Candida albicans is the most common human fungal pathogen causing mucosal and systemic infections. However, human antifungal immunity remains poorly defined. Here by integrating transcriptional analysis and functional genomics, we identified Candida-specific host defence mechanisms in humans. Candida induced significant expression of genes from the type I interferon pathway in human peripheral blood mononuclear cells. This unexpectedly prominent role of type I interferon pathway in anti-Candida host defence was supported by additional evidence. Polymorphisms in type I interferon genes modulated Candida-induced cytokine production and were correlated with susceptibility to systemic candidiasis. In in vitro experiments, type I interferons skewed Candida-induced inflammation from a Th17 response towards a Th1 response. Patients with chronic mucocutaneous candidiasis displayed defective expression of genes in the type I interferon pathway. These findings indicate that the type I interferon pathway is a main signature of Candida-induced inflammation and has a crucial role in anti-Candida host defence in humans.

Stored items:
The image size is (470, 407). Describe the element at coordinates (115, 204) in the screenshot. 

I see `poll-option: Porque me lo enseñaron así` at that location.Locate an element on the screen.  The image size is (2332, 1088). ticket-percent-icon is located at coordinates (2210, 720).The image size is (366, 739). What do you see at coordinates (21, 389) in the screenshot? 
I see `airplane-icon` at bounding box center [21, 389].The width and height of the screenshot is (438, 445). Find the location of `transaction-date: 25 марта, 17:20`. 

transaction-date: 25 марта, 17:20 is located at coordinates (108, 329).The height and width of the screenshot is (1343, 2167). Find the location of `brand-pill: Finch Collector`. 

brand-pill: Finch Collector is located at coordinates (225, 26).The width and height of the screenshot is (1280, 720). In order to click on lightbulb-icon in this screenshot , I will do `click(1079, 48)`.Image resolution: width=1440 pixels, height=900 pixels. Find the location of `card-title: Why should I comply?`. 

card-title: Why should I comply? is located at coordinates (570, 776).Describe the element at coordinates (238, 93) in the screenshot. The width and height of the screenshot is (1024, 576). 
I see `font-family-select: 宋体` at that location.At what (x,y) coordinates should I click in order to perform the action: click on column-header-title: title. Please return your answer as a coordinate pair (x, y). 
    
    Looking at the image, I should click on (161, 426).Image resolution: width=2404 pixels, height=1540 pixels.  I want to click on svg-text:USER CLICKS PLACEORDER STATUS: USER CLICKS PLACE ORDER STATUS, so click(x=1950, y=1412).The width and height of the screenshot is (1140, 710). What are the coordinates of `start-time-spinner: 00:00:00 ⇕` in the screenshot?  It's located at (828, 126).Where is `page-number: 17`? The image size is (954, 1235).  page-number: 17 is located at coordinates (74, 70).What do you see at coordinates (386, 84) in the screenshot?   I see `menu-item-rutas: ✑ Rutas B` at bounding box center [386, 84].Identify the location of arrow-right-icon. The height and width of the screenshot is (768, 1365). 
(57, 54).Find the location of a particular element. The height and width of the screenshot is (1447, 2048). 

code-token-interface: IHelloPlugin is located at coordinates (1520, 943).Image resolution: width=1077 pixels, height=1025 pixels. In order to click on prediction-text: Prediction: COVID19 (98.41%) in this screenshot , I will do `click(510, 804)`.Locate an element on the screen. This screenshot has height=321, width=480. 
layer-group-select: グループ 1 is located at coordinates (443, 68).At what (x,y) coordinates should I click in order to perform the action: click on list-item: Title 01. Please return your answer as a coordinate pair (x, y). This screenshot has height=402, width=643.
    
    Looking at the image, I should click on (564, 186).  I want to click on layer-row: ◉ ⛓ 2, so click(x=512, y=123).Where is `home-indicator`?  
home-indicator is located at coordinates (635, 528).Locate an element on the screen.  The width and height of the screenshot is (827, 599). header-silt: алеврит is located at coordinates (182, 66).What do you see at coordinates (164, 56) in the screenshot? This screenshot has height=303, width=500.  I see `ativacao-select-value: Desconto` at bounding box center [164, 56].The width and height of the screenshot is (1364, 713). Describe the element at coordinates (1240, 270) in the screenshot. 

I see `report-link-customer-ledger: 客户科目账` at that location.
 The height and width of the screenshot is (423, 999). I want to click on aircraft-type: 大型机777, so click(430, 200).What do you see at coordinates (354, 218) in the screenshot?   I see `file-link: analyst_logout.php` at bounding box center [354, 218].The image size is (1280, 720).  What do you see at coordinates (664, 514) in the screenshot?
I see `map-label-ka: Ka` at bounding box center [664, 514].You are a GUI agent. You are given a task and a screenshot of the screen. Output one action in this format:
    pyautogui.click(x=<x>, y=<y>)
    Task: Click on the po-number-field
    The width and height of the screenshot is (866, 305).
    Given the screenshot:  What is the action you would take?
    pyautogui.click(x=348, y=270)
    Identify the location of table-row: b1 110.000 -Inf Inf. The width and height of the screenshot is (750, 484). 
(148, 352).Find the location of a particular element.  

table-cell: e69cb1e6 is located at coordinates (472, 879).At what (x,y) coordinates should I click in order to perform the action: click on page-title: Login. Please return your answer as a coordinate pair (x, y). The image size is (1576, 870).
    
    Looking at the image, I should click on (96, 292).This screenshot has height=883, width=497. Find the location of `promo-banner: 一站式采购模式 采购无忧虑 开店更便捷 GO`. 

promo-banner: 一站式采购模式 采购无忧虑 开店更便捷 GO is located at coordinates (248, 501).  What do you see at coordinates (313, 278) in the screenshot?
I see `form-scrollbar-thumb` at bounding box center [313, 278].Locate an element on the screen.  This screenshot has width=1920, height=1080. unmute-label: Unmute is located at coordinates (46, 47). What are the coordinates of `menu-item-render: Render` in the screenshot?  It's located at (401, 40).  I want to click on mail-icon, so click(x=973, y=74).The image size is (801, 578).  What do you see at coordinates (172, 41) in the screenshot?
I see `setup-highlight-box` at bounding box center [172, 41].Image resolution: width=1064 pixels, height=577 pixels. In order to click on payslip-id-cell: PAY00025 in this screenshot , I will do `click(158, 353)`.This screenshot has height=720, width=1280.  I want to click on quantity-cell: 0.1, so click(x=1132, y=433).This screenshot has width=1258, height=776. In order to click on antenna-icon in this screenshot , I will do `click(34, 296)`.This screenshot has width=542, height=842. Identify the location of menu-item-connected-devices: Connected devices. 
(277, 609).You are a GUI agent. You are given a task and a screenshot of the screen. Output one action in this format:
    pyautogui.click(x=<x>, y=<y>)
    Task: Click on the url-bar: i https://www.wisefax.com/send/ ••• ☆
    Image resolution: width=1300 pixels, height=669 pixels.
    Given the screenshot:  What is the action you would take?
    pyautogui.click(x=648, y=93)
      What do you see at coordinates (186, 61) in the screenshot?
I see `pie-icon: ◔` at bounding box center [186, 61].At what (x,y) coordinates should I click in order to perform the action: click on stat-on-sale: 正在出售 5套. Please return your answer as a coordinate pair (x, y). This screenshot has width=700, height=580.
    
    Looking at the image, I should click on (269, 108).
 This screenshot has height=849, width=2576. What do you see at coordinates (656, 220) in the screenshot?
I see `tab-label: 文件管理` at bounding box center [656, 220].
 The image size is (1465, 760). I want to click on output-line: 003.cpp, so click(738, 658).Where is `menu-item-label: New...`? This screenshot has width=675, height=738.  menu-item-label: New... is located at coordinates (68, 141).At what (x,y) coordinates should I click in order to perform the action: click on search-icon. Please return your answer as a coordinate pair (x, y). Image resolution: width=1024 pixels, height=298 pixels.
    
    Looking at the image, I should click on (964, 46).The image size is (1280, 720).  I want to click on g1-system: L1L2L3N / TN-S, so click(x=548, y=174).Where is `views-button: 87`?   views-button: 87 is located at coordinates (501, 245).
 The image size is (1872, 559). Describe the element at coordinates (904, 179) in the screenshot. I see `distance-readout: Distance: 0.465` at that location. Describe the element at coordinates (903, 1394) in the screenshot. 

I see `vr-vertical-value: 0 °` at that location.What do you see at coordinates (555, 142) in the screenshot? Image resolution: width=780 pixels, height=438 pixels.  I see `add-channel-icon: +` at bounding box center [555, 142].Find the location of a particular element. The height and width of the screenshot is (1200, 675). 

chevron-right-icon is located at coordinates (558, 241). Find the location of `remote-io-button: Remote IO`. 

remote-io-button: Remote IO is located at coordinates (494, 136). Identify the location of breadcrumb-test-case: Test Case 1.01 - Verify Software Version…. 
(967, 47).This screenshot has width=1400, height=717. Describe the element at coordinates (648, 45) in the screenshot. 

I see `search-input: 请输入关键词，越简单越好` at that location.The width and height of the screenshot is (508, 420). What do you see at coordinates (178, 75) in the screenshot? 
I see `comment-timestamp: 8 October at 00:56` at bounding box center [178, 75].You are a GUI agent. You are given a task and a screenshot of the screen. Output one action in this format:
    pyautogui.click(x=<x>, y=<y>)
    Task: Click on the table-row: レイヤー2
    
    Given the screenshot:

What needs to be done: Please reproduce the entire Candida albicans text word for word. These entries were taken from a separate source.

Result for this task:
Candida albicans is the most common human fungal pathogen causing mucosal and systemic infections. However, human antifungal immunity remains poorly defined. Here by integrating transcriptional analysis and functional genomics, we identified Candida-specific host defence mechanisms in humans. Candida induced significant expression of genes from the type I interferon pathway in human peripheral blood mononuclear cells. This unexpectedly prominent role of type I interferon pathway in anti-Candida host defence was supported by additional evidence. Polymorphisms in type I interferon genes modulated Candida-induced cytokine production and were correlated with susceptibility to systemic candidiasis. In in vitro experiments, type I interferons skewed Candida-induced inflammation from a Th17 response towards a Th1 response. Patients with chronic mucocutaneous candidiasis displayed defective expression of genes in the type I interferon pathway. These findings indicate that the type I interferon pathway is a main signature of Candida-induced inflammation and has a crucial role in anti-Candida host defence in humans.